#OrgulhoNegro: Hemocentro de Belo Horizonte promove roda de conversa sobre racismo

By | 12 de maio de 2017

_MG_00820 _MG_0821.jpg Palestrante Local Hemocentro DE Belo Horizonte - palestra O que é ser negro no Brasil. foto Adair Gome - Cópia

O que é ser negro no Brasil? Foi com esse questionamento que o Grupo Técnico de Racismo Institucional da Fundação Hemominas abriu as reflexões sobre o dia 13 de Maio, data em que foi abolida a escravidão no Brasil, mas que não proveu uma inserção social ao negro e deixou, historicamente, essa população à margem do processo de inclusão social. O tema, proposto pelo mestre em Psicologia Social, Ricardo Dias, teve como objetivo refletir sobre a condição dos negros no país, desde a vinda nos navios negreiros até os dias atuais, passando pelo problema da miscigenação e o mito da democracia racial.

Pela quarta vez na Hemominas, Ricardo Dias levou sua própria experiência – de preto da classe média – para o campo da pesquisa, e desenvolve seus estudos no Núcleo de Ensino, Pesquisa e Extensão Conexões de Saberes da Fafich/UFMG (Faculdade de Filosofia e Ciências Humanas da Universidade Federal de Minas Gerais).

Segundo ele, o racismo no Brasil é cordial. “O apartheid não precisa ser escrito.

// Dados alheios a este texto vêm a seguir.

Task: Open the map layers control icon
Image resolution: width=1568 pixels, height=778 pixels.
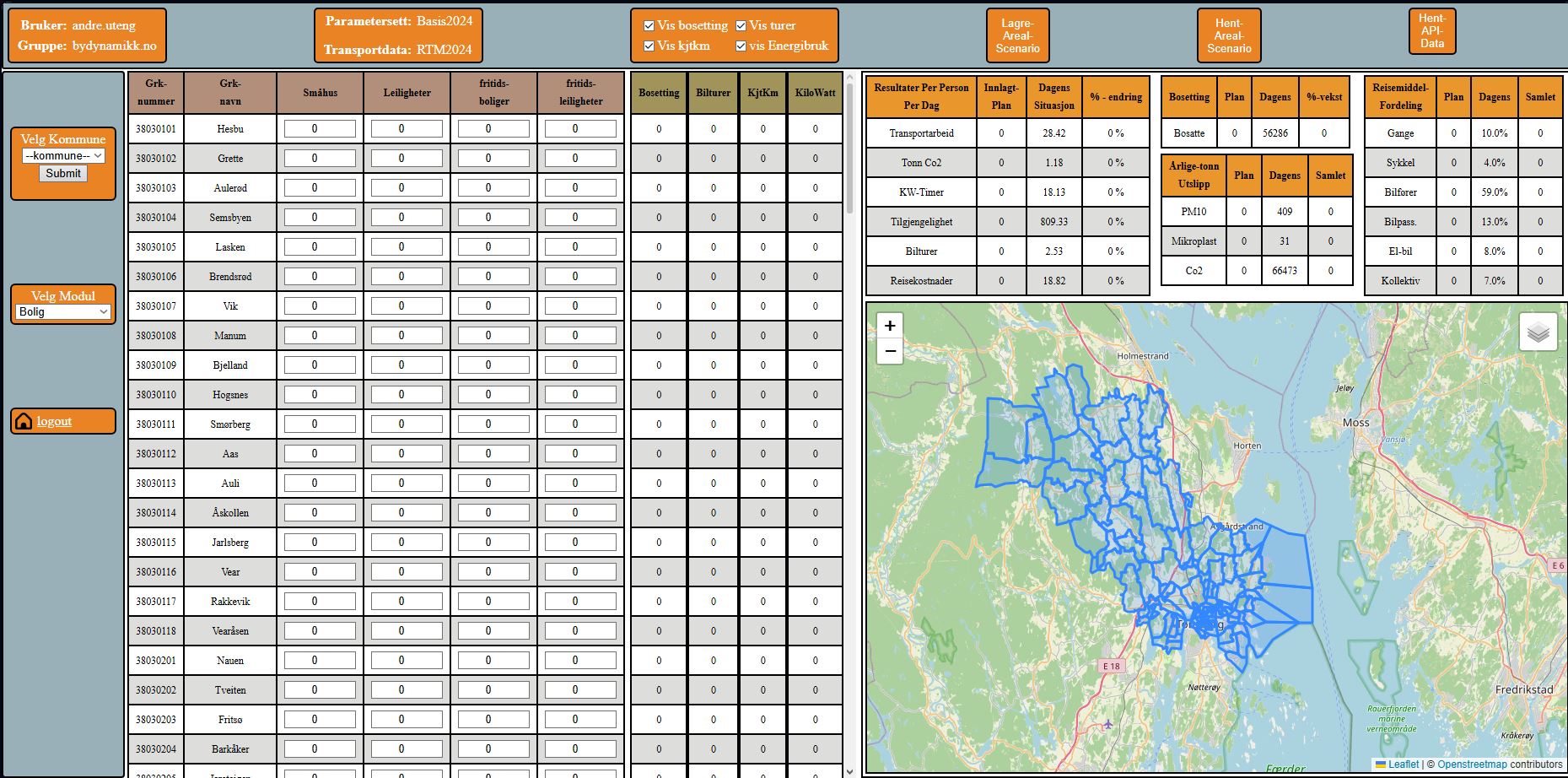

Ele está subentendido no elevador de serviço”, afirma. “O Movimento Negro veio para redefinir a imagem do negro. A constituição do Orgulho Black e a criação da Semana da Consciência Negra são formas de se valorizar a cultura chamada negra no país. O movimento quer tornar o 13/05 um símbolo de luta. E a educação superior, universitária, é tida como um dos mais poderosos recursos para reverter o racismo brasileiro”, explica.

A roda de conversa, que aconteceu na última sexta-feira (05/05), foi uma das ações de enfrentamento ao racismo institucional que estão sendo realizadas ao longo deste mês de maio, no Hemocentro de Belo Horizonte (HBH).  Já na última segunda-feira (08/05) foi realizada uma roda de conversa “Racismo Institucional e Determinantes Sociais na Saúde”, apresentada por Maria Zenó, presidenta da Dreminas, e Yone Gonzaga, superintendente da Secretaria de Estado de Direitos Humanos, Participação Social e Cidadania de Minas Gerais.

Finalizando as ações, na próxima segunda-feira (15/05), haverá um Cortejo de Maracatu, apresentado pelo Grupo Bombos de Iroko; e a exibição de um curta metragem, seguido de roda de conversa, com Doris Faustino, mestranda em Enfermagem, e Maria Zenó, da Dreminas.  Estas ações vão acontecer no Campus da Medicina da UFMG, com início às 11h30, e são abertas ao público.